### What the exercise asks
Exactly retype the lines of the material from its first line to the line with "Task: Open the Format menu", including both.

Segment Open

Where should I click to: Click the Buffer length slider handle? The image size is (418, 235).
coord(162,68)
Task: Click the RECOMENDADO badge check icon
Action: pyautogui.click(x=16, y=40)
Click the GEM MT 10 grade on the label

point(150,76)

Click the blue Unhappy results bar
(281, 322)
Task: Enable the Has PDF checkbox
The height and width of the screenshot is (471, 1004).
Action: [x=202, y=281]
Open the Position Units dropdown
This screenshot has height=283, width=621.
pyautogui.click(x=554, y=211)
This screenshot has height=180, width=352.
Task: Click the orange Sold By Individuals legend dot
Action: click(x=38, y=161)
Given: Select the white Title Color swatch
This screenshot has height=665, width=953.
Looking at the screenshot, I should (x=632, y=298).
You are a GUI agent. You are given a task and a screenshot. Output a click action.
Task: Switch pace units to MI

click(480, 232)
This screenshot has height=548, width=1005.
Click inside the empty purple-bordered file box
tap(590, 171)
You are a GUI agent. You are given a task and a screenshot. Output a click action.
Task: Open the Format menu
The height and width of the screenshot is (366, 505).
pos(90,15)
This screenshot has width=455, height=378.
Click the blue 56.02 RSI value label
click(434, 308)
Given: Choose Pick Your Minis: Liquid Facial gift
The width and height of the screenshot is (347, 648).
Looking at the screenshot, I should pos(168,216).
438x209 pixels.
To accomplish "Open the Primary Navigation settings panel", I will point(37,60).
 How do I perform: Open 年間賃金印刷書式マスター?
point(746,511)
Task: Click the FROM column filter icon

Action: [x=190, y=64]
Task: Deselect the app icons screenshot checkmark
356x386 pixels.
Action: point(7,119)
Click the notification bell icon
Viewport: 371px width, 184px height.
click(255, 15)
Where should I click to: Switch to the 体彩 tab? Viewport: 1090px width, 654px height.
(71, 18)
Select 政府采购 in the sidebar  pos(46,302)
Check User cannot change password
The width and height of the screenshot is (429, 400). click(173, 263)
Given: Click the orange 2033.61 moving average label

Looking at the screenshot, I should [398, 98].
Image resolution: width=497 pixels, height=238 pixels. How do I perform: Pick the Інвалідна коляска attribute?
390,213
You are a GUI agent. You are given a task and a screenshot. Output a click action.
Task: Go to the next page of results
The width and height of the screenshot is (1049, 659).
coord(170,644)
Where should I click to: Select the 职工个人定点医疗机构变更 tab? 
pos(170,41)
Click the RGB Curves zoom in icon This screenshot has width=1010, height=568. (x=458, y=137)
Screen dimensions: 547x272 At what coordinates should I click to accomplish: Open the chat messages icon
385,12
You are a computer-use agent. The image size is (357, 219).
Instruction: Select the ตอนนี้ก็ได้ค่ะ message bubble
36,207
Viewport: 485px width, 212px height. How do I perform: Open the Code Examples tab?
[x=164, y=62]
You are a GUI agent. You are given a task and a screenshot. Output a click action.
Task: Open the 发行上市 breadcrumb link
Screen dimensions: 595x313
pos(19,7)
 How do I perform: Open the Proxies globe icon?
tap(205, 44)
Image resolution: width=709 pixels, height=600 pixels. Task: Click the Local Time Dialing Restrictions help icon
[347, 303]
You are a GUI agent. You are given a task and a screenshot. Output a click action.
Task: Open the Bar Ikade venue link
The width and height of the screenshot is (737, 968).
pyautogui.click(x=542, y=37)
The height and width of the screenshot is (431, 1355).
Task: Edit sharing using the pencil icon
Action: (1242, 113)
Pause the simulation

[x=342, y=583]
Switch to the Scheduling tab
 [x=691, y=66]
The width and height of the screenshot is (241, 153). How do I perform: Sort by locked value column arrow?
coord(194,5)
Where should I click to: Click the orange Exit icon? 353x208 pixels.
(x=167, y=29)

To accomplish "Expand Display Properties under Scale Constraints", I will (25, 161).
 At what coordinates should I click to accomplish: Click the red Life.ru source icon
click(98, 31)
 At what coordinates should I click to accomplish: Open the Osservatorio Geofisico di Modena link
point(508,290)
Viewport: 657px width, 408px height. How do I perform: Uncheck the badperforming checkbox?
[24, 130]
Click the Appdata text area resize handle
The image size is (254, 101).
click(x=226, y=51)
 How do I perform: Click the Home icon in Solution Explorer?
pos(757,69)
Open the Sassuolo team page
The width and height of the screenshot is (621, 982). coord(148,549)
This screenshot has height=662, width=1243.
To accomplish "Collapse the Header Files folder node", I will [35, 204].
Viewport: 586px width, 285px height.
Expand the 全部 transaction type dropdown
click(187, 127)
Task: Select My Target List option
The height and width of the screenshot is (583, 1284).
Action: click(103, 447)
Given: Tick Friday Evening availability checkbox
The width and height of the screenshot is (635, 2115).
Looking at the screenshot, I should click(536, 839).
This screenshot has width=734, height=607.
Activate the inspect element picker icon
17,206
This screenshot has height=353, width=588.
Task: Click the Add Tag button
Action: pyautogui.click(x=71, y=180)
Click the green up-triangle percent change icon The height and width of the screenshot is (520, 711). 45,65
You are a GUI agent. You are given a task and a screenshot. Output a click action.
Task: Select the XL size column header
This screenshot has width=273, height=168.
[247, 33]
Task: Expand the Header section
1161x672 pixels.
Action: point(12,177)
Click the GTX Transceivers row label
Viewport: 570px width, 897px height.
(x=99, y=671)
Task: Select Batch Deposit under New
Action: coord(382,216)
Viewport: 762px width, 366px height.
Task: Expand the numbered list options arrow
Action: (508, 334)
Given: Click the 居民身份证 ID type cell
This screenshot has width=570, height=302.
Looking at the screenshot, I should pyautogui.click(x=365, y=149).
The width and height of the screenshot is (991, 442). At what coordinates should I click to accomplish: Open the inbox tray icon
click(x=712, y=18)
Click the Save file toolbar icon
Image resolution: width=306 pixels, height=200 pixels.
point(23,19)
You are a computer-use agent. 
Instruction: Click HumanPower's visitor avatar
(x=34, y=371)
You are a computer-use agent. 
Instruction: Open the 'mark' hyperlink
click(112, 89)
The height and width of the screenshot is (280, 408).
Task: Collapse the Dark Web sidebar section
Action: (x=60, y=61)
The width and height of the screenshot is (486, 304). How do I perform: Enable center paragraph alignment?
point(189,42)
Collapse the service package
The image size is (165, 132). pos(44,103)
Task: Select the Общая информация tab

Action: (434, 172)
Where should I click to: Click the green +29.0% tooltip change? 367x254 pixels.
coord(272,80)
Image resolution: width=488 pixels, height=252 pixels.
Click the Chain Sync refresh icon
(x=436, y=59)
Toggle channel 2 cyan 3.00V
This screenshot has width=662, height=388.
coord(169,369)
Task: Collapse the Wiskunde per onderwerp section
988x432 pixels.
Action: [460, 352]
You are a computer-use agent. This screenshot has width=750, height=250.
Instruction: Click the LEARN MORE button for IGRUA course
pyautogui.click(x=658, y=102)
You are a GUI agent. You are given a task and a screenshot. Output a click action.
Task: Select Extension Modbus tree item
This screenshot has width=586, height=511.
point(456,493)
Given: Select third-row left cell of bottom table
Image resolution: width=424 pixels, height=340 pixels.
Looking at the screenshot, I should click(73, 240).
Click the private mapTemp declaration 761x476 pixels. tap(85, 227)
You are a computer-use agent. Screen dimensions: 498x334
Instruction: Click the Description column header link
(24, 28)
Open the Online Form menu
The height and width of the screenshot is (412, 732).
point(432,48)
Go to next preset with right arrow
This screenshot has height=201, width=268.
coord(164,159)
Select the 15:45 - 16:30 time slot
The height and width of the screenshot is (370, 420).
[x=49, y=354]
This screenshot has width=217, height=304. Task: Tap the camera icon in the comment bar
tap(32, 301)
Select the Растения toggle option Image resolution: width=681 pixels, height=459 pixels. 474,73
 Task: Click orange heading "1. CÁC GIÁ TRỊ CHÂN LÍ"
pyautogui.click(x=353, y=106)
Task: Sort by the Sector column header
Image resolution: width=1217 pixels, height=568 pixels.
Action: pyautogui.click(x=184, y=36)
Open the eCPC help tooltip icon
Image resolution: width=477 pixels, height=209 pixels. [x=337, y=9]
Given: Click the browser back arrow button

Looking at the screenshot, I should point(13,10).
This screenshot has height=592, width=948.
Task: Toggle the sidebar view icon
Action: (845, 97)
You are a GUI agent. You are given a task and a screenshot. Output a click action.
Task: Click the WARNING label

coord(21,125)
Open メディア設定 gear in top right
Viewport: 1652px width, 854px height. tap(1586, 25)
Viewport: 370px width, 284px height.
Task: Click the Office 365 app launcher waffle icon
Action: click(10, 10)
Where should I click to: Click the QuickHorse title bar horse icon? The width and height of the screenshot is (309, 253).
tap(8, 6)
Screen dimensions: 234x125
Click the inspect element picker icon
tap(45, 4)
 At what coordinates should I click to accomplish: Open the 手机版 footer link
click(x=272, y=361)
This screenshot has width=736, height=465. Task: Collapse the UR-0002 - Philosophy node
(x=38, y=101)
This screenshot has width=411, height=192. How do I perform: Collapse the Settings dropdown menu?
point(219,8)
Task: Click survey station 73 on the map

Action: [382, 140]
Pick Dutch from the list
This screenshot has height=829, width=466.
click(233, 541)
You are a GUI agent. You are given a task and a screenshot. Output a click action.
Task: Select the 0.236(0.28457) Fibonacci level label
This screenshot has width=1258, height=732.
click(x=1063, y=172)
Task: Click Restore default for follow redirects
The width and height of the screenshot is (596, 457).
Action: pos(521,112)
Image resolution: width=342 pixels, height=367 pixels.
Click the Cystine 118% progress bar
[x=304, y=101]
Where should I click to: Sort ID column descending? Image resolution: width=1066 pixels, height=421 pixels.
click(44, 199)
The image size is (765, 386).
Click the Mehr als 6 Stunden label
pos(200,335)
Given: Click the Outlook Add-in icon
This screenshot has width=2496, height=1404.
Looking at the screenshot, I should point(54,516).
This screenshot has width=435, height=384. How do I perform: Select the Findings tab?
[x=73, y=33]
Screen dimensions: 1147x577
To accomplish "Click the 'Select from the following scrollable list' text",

Segment Closed

### Expected answer
Where should I click to: Click the Buffer length slider handle? The image size is (418, 235).
coord(162,68)
Task: Click the RECOMENDADO badge check icon
Action: pyautogui.click(x=16, y=40)
Click the GEM MT 10 grade on the label

point(150,76)

Click the blue Unhappy results bar
(281, 322)
Task: Enable the Has PDF checkbox
The height and width of the screenshot is (471, 1004).
Action: [x=202, y=281]
Open the Position Units dropdown
This screenshot has height=283, width=621.
pyautogui.click(x=554, y=211)
This screenshot has height=180, width=352.
Task: Click the orange Sold By Individuals legend dot
Action: click(x=38, y=161)
Given: Select the white Title Color swatch
This screenshot has height=665, width=953.
Looking at the screenshot, I should (x=632, y=298).
You are a GUI agent. You are given a task and a screenshot. Output a click action.
Task: Switch pace units to MI

click(480, 232)
This screenshot has height=548, width=1005.
Click inside the empty purple-bordered file box
tap(590, 171)
You are a GUI agent. You are given a task and a screenshot. Output a click action.
Task: Open the Format menu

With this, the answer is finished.